No Union Mines Left in Kentucky, Where Labor Wars Once Raged

Kentucky coal miners bled and died to unionize.
No Union Mines Left in Kentucky, Where Labor Wars Once Raged
In this Oct. 15, 2014 photo, coal miners return on a buggy after working a shift underground at the Perkins Branch Coal Mine in Cumberland, Ky. As recently as the late 1970s, there were more than 350 mines operating at any given time in Harlan County. In 2014, it's around 40. AP Photo/David Goldman, File
The Associated Press
Updated:

HARLAN, Ky.—Kentucky coal miners bled and died to unionize.

Their workplaces became war zones, and gun battles once punctuated union protests. In past decades, organizers have been beaten, stabbed, and shot while seeking better pay and safer conditions deep underground.

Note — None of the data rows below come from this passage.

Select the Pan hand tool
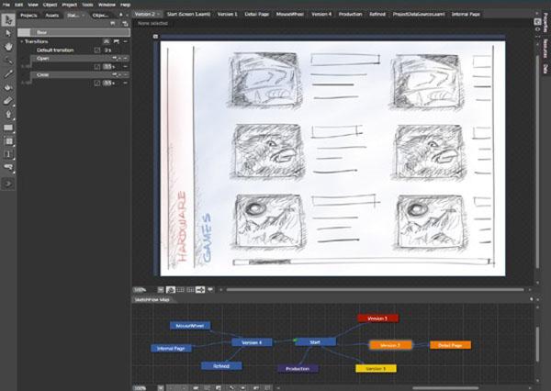Image resolution: width=551 pixels, height=391 pixels. pos(8,47)
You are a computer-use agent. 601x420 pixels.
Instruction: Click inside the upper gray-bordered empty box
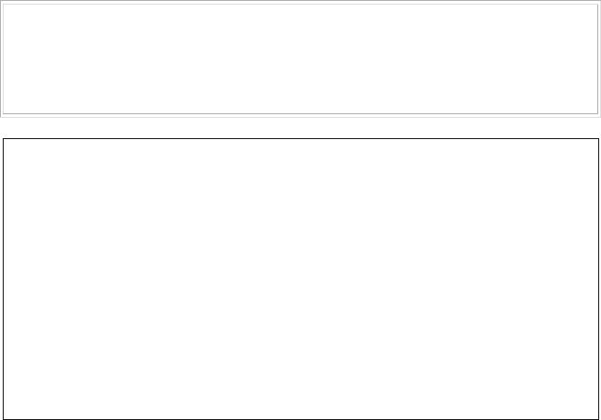pos(301,59)
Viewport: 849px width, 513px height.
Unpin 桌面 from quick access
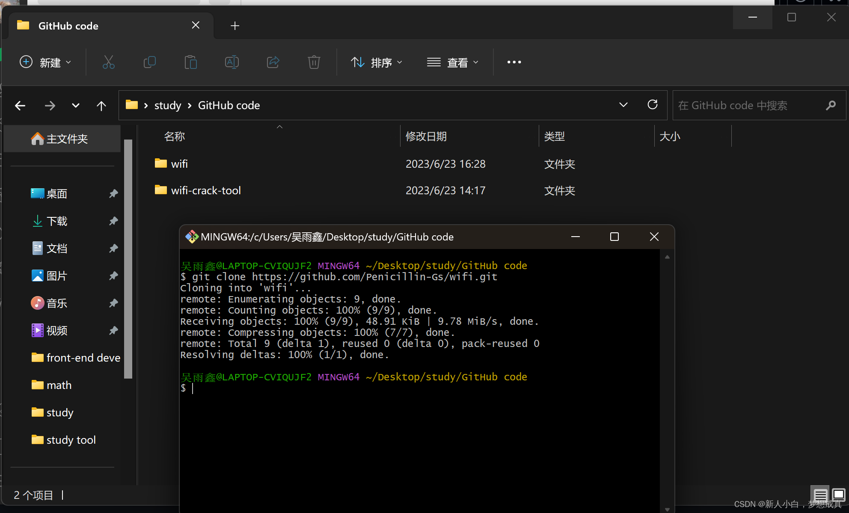[x=113, y=194]
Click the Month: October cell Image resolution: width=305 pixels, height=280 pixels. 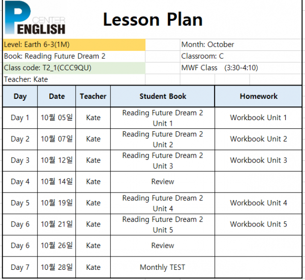(241, 45)
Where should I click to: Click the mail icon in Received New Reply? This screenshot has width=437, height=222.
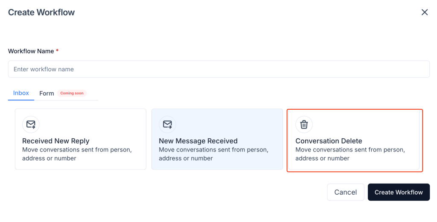pyautogui.click(x=31, y=125)
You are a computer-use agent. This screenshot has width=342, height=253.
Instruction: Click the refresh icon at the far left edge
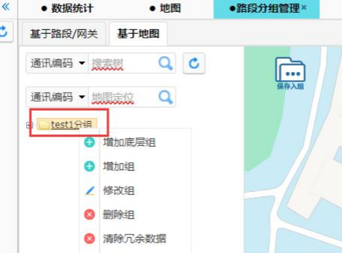click(4, 32)
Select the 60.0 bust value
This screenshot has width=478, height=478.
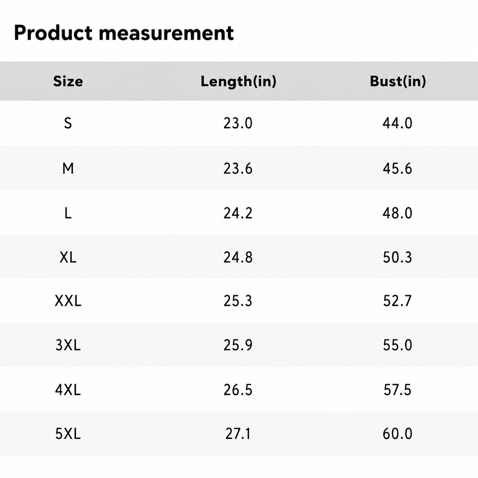click(398, 434)
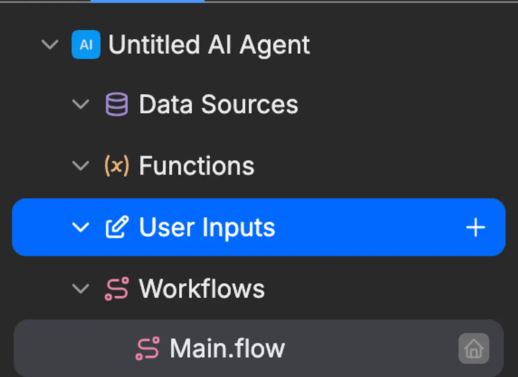Select the User Inputs label
Screen dimensions: 518x377
207,227
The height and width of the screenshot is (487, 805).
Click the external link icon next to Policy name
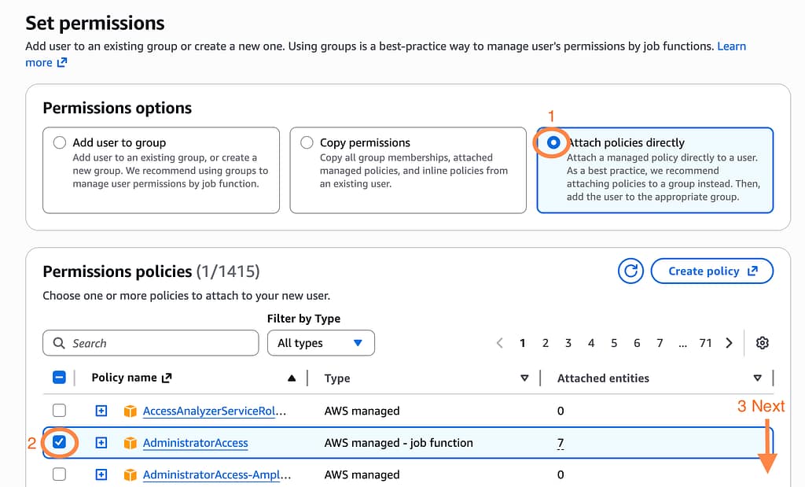166,378
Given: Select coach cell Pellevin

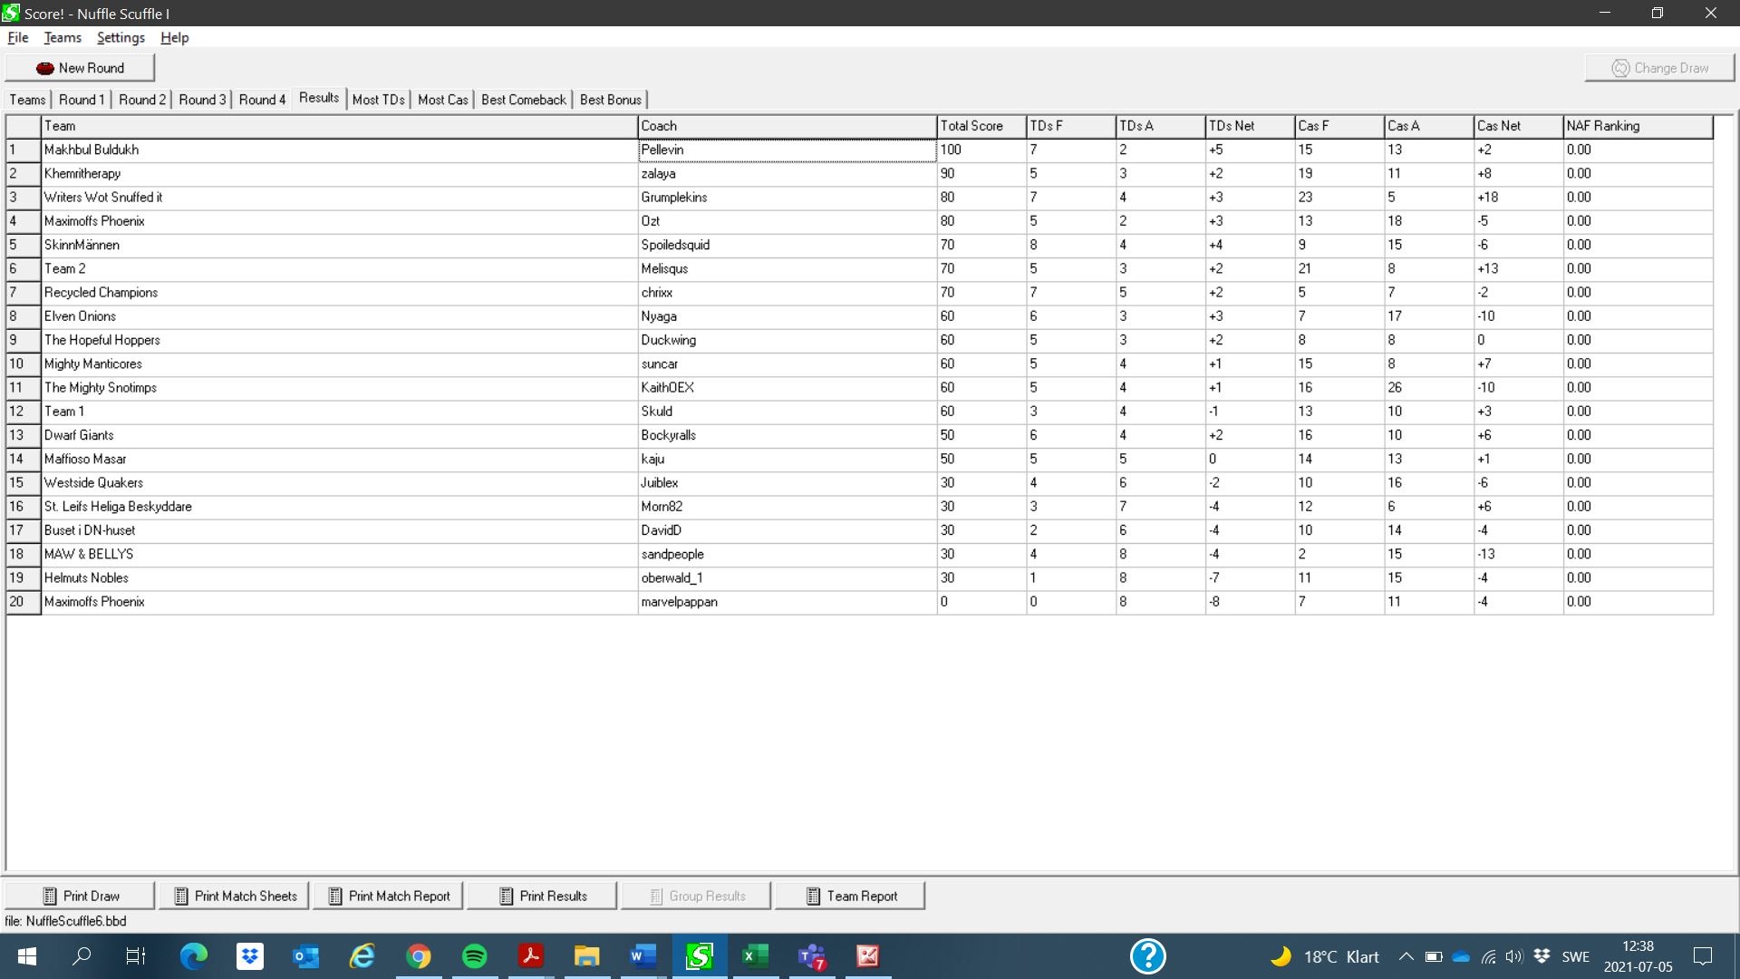Looking at the screenshot, I should click(787, 150).
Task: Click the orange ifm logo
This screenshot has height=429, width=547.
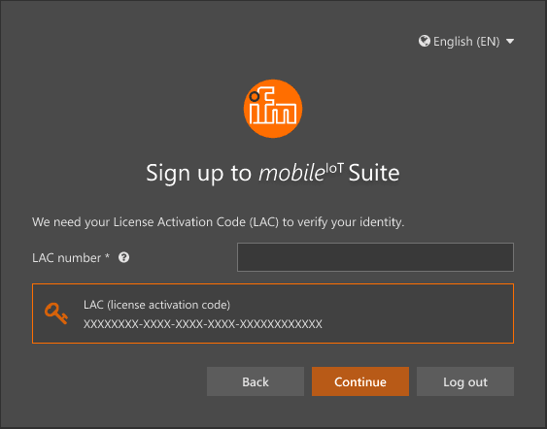Action: [x=273, y=109]
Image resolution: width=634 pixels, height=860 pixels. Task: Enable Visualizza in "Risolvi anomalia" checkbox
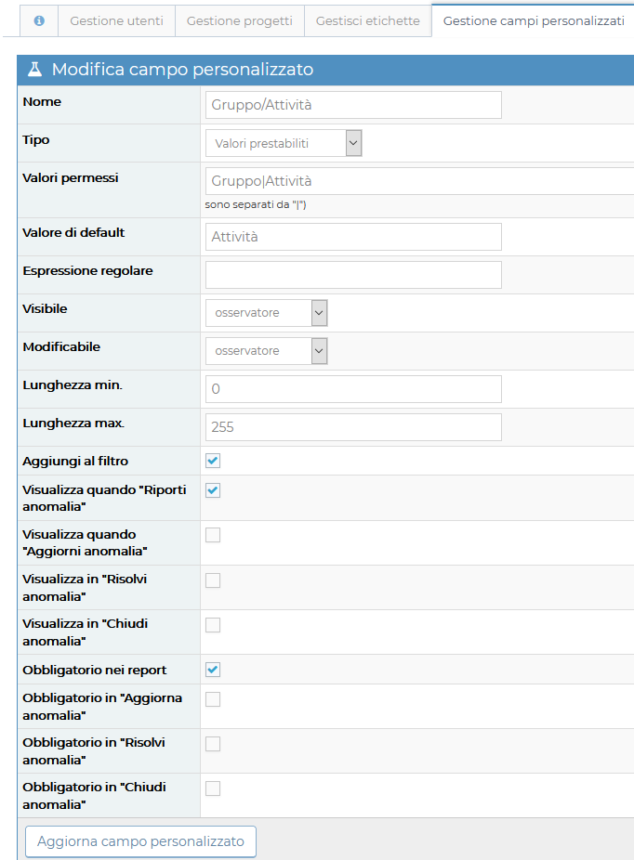[x=213, y=580]
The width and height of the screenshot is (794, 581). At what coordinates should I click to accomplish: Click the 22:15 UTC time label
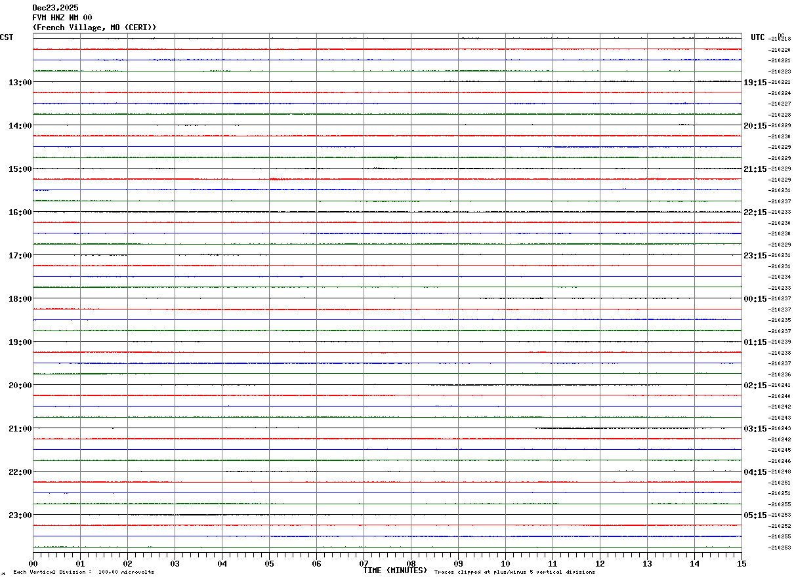click(x=755, y=212)
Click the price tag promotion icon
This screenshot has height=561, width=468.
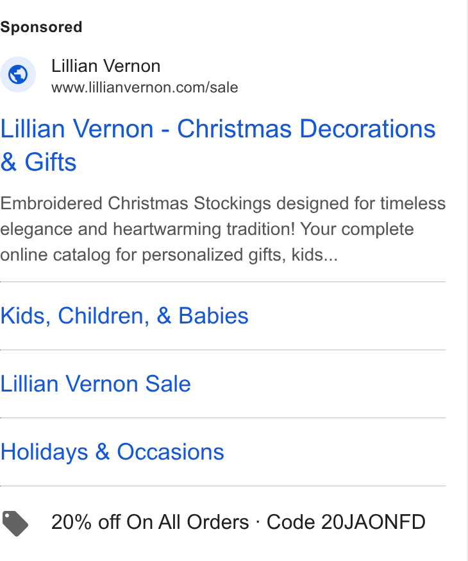(x=15, y=523)
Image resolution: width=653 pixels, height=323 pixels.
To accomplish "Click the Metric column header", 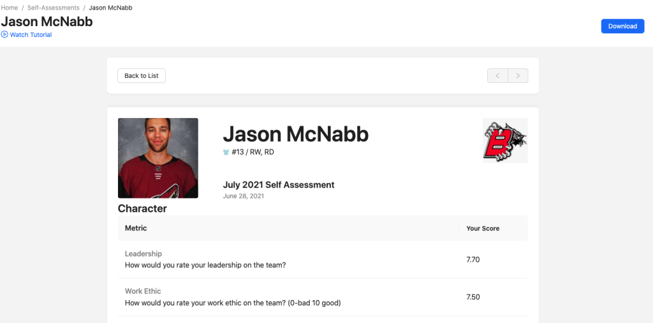I will point(136,228).
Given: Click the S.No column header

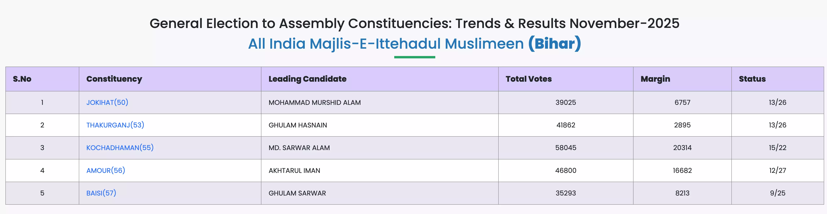Looking at the screenshot, I should 22,79.
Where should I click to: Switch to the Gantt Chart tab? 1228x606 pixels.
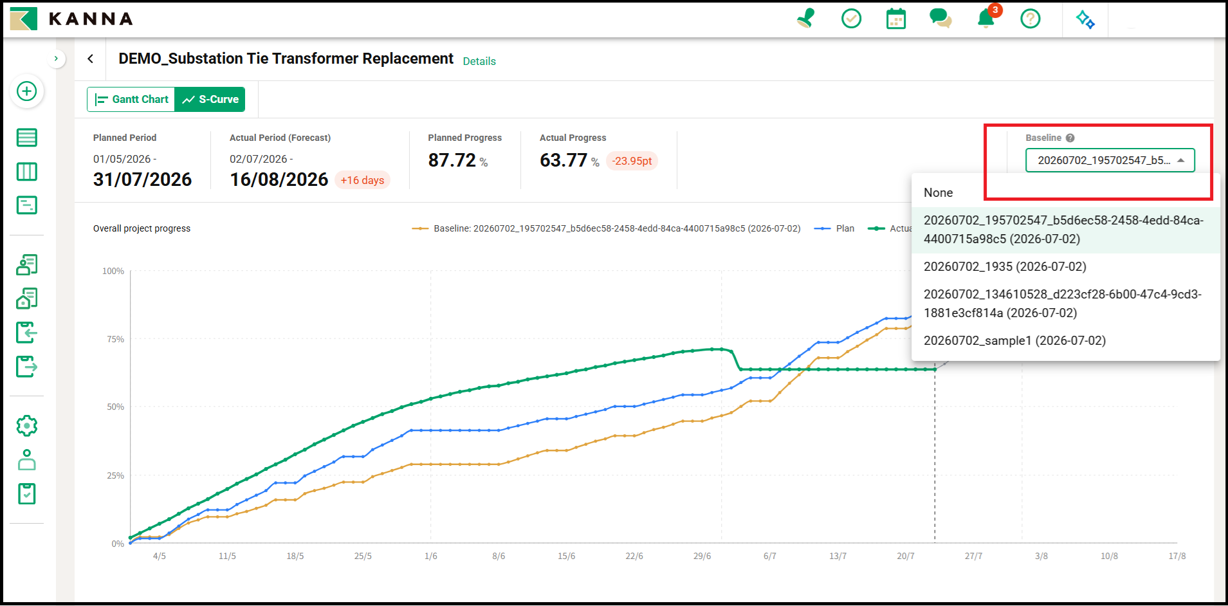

But more recently the United Mine Workers in Kentucky have been in retreat, dwindling like the black seams of coal in the Appalachian Mountains.

And now the last union mine in Kentucky has been shut down.

“A lot of people right now who don’t know what the (union) stands for is getting good wages and benefits because of the sacrifice that we made,” said Kenny Johnson, a retired union miner who was arrested during the Brookside strike in Harlan County in the 1970s. “Because when we went on those long strikes, it wasn’t because we wanted to be out of work.”

The union era's death knell sounded in Kentucky on New Year's Eve, when Patriot Coal announced the closing of its Highland Mine.